Lara’s savings totaled $87,000. The officers did not charge him with any crime. The officers did this by claiming that the money was most likely used to commit drug crimes. They then took his money using civil asset forfeiture. They chose the wrong person as their target.
Stephen Lara, a father of two daughters living in California, was traveling cross-country when the Nevada Highway Patrol confiscated his entire savings amounting to $87,000.
“I knew that at that time, that wasn’t where to fight this war,” Lara, a 42-year-old Marine Veteran, told Fox News. “I had no choice but to remain calm.”
Lara took seven months to recover his money from the government. However, his fight against law enforcement agencies receiving kickbacks when they seize suspected but untested American property continues.
Lara’s fight for justice has been rekindled after nearly three years. A new ruling denied Nevada’s motion dismissing his case.
Lara stated, “It is outrageous that our county, local and state governments are colluding to steal assets from people they’re supposed to serve.” “I have already received my money back but that doesn’t solve the issue.”
He added, “I intend to see this through until the end and that we are victorious.”
Lara was pulled over by the police officers for driving too close to another truck.

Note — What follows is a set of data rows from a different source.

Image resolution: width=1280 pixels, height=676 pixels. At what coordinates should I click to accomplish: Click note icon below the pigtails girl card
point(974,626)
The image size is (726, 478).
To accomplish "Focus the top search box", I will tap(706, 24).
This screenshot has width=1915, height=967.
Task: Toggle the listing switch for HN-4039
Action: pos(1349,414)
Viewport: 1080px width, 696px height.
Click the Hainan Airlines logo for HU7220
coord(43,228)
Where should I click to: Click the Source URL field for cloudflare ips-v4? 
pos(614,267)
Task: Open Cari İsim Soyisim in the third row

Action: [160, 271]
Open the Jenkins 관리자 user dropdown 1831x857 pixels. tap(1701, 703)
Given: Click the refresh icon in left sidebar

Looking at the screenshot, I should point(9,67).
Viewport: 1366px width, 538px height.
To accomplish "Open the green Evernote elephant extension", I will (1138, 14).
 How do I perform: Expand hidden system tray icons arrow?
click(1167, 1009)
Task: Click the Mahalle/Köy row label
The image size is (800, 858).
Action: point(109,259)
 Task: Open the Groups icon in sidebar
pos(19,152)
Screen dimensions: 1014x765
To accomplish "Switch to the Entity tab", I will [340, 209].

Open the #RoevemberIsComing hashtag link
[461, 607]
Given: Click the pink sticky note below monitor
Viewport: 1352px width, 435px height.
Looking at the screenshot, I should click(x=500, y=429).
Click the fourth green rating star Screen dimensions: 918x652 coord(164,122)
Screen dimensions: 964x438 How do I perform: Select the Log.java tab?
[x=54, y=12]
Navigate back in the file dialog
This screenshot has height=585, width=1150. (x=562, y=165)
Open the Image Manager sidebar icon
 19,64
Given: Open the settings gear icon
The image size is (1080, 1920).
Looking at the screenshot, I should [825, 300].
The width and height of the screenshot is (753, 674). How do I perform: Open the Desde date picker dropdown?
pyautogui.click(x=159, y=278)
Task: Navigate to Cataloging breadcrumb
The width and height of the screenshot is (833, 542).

Lara said, “He pulled over my car for driving too closely to a truck. The next thing I knew, they were pulling me out and going through all of my belongings, asking me questions about whether I had drugs or bodies in the vehicle. “And I was thinking, ‘What’s going on?’
Lara admitted to the police that he kept money in his car. He said, “I don’t believe banks so I keep my money myself.” They searched his vehicle and found $87,000, along with bank receipts, pay stubs, and other documents.
This is another example of how the state abuses civil asset forfeiture (also known as “Policing For Profit” or “Policing to Collect Funds”) in order to collect money. The laws were intended to disrupt organized criminals by targeting their assets. These operations often involve ordinary citizens, like Lara.
Police officers can seize cash or property without ever having to charge the person with a crime. The police officers only need to “suspect”, that the cash or property in question is linked to a criminal act, even if they cannot prove that there was a crime. Local and state governments can raise money at the expense of citizens.
Even when states have adopted civil asset forfeiture laws, local and State law enforcement agencies can take advantage of loopholes provided by the federal government. The Equitable Sharing Program allows local and state authorities to seize money or property and give it to federal law enforcement agencies. The feds then give 20% of the seized assets to lower levels of government. In this instance, the Nevada state police handed the money over to the Drug Enforcement Administration.
Civil asset forfeiture laws have led to innocent citizens losing money and property. The process of retrieving what the government has stolen is often cumbersome and requires the assistance of expensive lawyers who are familiar with the bureaucracy. It is extremely difficult to recover the victim’s possessions. Lara’s situation highlights the injustice and tyranny of this practice. He is now a new voice against civil asset forfeiture.